New York cheesecake
material
Special utensils
6 inch live-bottom cake mold, manual whisk
Cake body:
A: Cream cheese 250 g, caster sugar 60 g Sour cream 100 g, caster sugar 10 g B: 100 g sour cream, 2 tbsp yogurt, 2 eggs
Remarks: 200 g of sour cream, made from 200 g of animal whipped cream plus 2 tsp of concentrated lemon juice.
Biscuit base material Oreo biscuits (decoy) 90 g, butter 35 g
Make an Oreo cookie base and remove it from the refrigerator.
Bake (1) Above the heat, 160 ° C, the penultimate layer (bottom layer of water tray) bake for 30 minutes (2) Remove the water tray, turn the heat up and down, 170 ° C and bake for 30 minutes.
Add 200 g of animal whipped cream to 2 tsp of concentrated lemon juice.

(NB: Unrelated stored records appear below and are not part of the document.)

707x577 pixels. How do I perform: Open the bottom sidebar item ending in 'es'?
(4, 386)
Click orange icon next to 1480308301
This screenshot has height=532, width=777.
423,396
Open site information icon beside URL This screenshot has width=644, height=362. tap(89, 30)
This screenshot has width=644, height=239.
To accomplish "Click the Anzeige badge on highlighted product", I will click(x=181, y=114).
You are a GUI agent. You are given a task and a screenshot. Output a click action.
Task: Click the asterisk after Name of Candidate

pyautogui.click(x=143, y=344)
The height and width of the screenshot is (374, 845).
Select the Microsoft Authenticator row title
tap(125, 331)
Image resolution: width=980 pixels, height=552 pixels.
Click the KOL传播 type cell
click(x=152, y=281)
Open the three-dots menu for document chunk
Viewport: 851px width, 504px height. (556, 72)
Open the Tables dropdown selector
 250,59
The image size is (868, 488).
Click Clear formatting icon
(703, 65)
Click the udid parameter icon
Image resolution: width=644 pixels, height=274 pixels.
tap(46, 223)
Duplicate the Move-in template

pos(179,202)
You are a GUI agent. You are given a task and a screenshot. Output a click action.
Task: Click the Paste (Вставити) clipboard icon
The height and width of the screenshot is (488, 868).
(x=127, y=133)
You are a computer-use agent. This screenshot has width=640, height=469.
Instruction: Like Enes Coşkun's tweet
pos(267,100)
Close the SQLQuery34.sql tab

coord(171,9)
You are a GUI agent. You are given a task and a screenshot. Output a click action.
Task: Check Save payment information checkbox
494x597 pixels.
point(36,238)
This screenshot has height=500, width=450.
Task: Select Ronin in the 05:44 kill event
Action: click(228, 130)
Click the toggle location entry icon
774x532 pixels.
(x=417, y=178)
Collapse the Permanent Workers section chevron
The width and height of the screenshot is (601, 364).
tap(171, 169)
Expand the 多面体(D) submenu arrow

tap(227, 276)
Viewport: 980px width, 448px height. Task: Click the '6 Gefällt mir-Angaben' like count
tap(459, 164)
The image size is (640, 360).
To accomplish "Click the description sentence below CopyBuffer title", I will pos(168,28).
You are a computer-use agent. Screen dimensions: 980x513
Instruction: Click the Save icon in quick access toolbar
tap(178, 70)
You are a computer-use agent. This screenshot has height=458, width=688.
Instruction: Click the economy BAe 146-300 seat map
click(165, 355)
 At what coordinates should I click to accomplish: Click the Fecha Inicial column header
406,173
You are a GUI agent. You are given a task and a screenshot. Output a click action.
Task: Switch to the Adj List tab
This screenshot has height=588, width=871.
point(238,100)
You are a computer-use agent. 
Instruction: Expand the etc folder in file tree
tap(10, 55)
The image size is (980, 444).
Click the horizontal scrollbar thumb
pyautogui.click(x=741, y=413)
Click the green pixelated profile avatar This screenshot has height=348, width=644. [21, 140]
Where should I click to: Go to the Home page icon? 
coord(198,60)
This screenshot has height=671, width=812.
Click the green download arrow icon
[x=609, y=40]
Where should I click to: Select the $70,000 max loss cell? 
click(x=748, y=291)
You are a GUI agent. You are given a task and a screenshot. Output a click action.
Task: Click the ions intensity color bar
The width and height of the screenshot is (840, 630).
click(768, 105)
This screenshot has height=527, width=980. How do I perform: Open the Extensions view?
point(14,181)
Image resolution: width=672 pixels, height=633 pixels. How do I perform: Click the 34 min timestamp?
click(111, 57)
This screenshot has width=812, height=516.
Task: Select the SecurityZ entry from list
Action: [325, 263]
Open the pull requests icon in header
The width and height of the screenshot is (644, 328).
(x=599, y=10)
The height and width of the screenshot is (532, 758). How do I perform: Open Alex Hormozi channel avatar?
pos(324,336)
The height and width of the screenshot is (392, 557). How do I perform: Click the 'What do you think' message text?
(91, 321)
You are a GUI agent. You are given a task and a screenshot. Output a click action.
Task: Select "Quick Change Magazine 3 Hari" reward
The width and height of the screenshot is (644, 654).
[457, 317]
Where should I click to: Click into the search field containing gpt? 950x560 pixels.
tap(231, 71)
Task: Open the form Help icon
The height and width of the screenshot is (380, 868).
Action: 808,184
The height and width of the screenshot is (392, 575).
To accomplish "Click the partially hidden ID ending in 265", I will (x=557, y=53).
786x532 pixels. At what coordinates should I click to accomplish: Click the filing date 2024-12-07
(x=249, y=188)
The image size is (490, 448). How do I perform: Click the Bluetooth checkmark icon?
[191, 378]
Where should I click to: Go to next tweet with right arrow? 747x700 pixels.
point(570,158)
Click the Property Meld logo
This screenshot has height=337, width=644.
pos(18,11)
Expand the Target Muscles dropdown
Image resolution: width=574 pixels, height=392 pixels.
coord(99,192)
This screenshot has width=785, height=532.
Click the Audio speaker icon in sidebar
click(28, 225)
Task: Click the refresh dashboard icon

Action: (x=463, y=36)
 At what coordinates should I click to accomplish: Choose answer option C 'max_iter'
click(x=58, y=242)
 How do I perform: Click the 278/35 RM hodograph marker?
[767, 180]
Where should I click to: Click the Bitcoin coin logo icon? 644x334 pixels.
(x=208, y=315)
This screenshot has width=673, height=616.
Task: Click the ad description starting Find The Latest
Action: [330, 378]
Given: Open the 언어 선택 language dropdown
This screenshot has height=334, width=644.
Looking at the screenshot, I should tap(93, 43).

Stir well with a teaspoon to combine.
Let stand for 20 minutes, condense into semi-solid sour cream, wrap in plastic wrap and refrigerate.
Cut the cream cheese into small pieces and heat the sugar insulation to form a paste.
Add the butter while hot and stir until a particle-free slurry.
Add the whole eggs twice and mix well. Add 100 g of sour cream and mix well. Mix the cake paste.
Remove the frozen cookie mold and pour the cake paste into the mold.
Preheat the oven, heat up and down, at 160°C, pour a second layer (bottom water tray) and bake for 30 minutes.
After 30 minutes, remove the water dish, turn the heat up and down, dry bake at 170 °C for 30 minutes.
Mix 100 g of sour cream with 20 g of caster sugar and pour over the baked cake face.
Re-bake in the oven at 170°C on single heat for 5 minutes. After cooling, refrigerate for another 6 hours before demolding.
Production tips
When making the biscuit base, be sure to press it flat and tightly so that it will not be loose when de-die and cut into pieces.
After the cake mold is made into the biscuit base, it can be brushed with a layer of butter on the side and then moved to the refrigerator to freeze, so that the baked cake is easier to remove from the mold.